What It Means To Repent

When I was growing up, the churches we went to talked a lot about how people needed to repent of their sins and get their hearts right with God.  

I was told more than once during my teenage years that I needed to do both otherwise I was going to be headed down the primrose path to damnation.  

But what did Jesus say about repentance?  What did he mean when he called on people to "repent and believe?"  

In the Gospel of Mark the first words we hear Jesus speak are these:  
“The time has come,” he said. “The kingdom of God has come near. Repent and believe the good news!” - Mark 1:15
There's a couple of things that we need to note about this verse in order to get to the "thing underneath the thing."  

First, Jesus declares that the "kingdom of God has come near."  

Jesus declared over and again throughout his ministry that his purpose for being in the world was to declare the coming kingdom of God, to embody it, to demonstrate it, to show what it looks like when the shalom of God is in the world.  

Unfortunately, there are always those in power who are threatened by the coming of God's kingdom because it means the end of theirs.  Come on.  That'll preach. 
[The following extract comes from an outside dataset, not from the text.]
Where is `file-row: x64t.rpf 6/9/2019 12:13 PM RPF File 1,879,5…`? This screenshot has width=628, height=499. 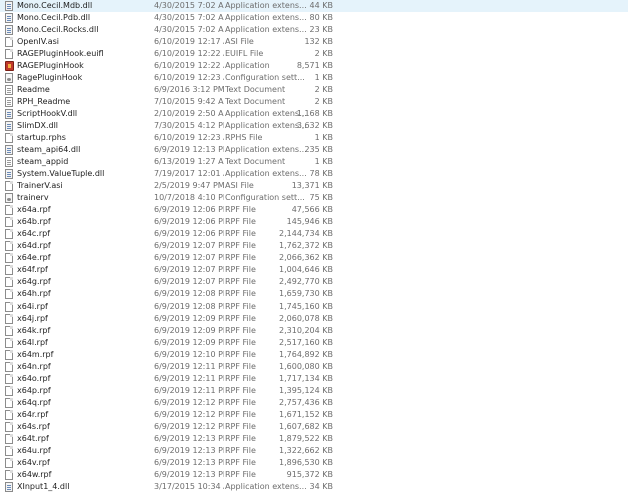 file-row: x64t.rpf 6/9/2019 12:13 PM RPF File 1,879,5… is located at coordinates (314, 439).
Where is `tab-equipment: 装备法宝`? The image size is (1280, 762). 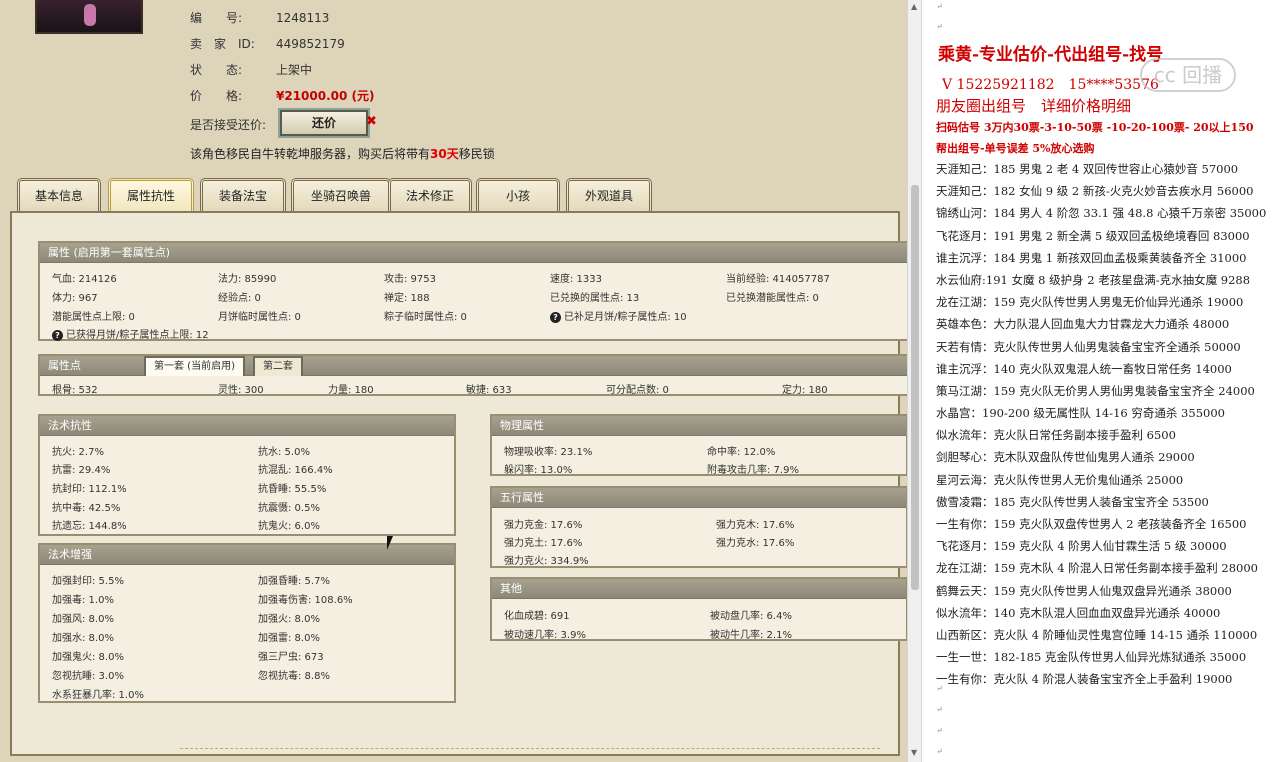
tab-equipment: 装备法宝 is located at coordinates (243, 195).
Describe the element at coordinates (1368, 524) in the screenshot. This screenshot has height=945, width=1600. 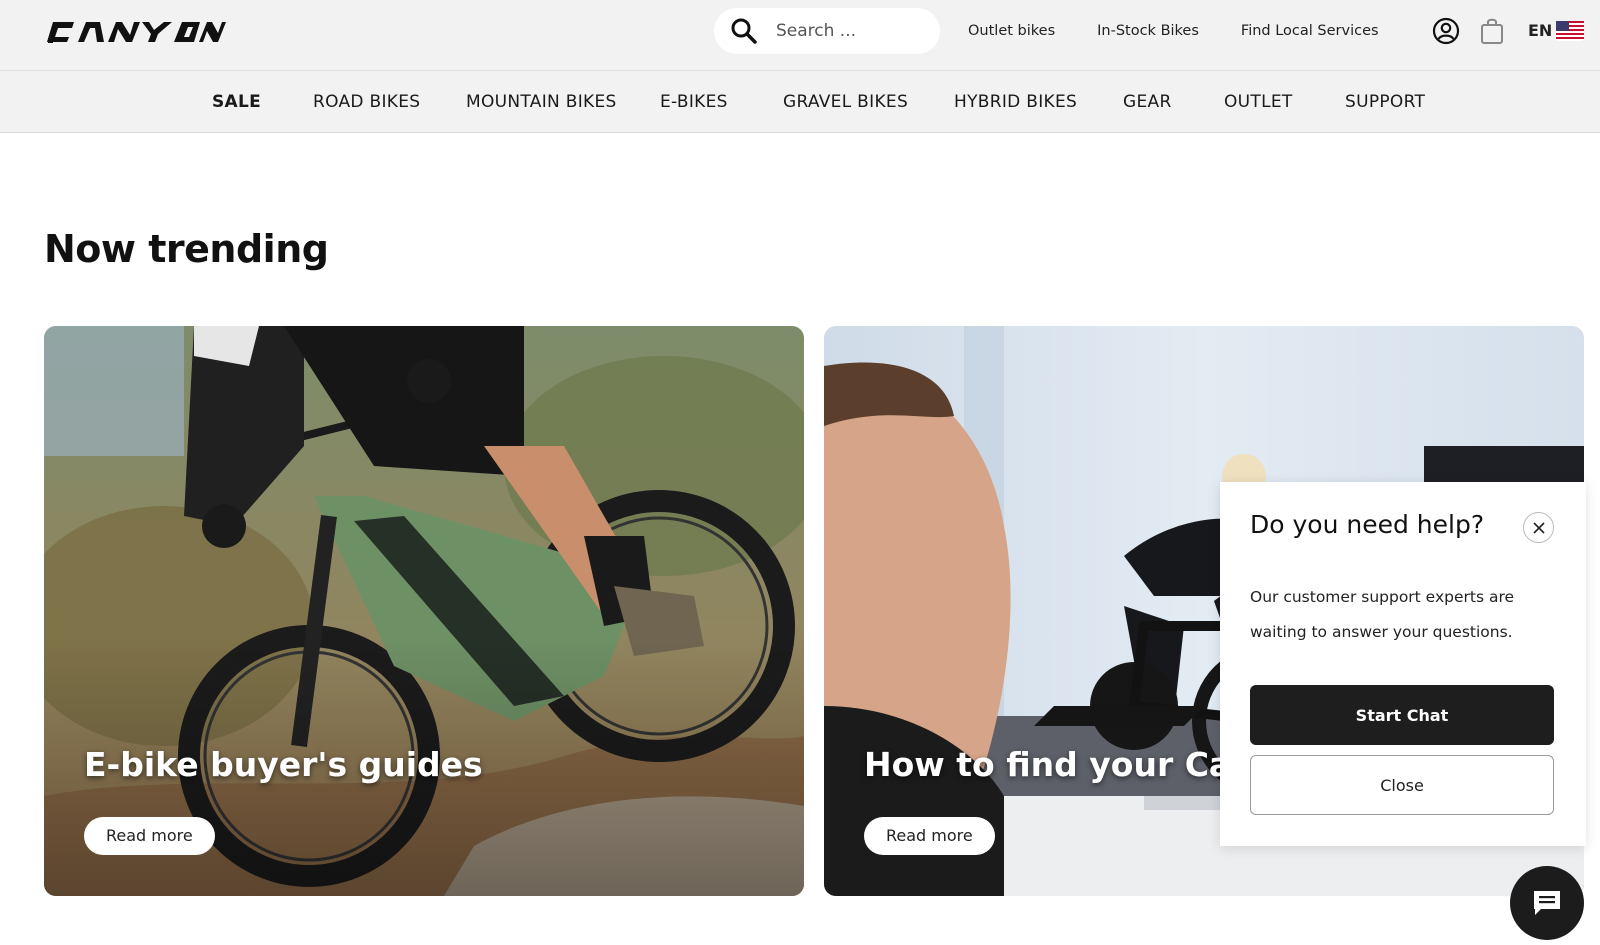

The word that the author of Mark's Gospel uses here is the Greek word metanoia, which essentially means the "changing" or "reformation" of one's mind.  

But Jesus wouldn't have been speaking Greek to his disciples, he would have been speaking Aramaic, and most likely would have been thinking more or less in Hebrew.  

The Hebrew word for "repent" is the word tshuva, which literally means "to turn around, to change one's direction."  

The Gospel writer did their best to match the Hebrew concept with a Greek word, so the way we figure out the best sense of the word "repent" from this verse is by sort of mashing up the definitions.  

When we do, we get a sense of the word "repent" that goes something like this:  
The act of realizing you are heading the wrong way and then changing the direction of your life, in order to be journeying toward your best and highest purpose. 
The great Christian mystic and the father of the modern contemplative prayer movement, Thomas Keating puts it like this:  
When Jesus said to "repent" to his first disciples, he was calling them to change the direction in which they were looking for happiness.  
In this understanding of repentance, you first have to realize you are heading the wrong way--that the way you are traveling is not going to lead you to your best and highest purpose.  

That's the step where most of us stumble.  Because most of us don't have the courage or the self-possession to admit we've been heading in the wrong direction.  

Second, there is also a certain amount of sorrow and guilt that is connected to admitting you've been wrong that many of us don't want to face.  Even if we are headed for destruction, we would rather stay the course if it means not facing the truth about ourselves.  

But if we are willing to let our minds be changed, our hearts transformed and our direction reversed, we will find that our sorrow and regret will fade as we move forward in the best direction to discover our truest selves.  

There may be things in your life right now that require a change of direction.  You may need to find the courage to admit you've been wrong, and you need to turn around.  

There is no shame in this--none at all.  And the good news is that as soon as you return to the right road, you will find that you already know the way.  It was in you all along.  

Richard Rohr once wrote: 
The spiritual life is more about unlearning than learning, because the deepest you already knows and already enjoys.
So may you unlearn what is needed in order for you to change direction and begin on the path to your truest self, your highest and best purpose... your calling.  

And may the grace and peace of our Lord Jesus Christ be with you now and always. Amen.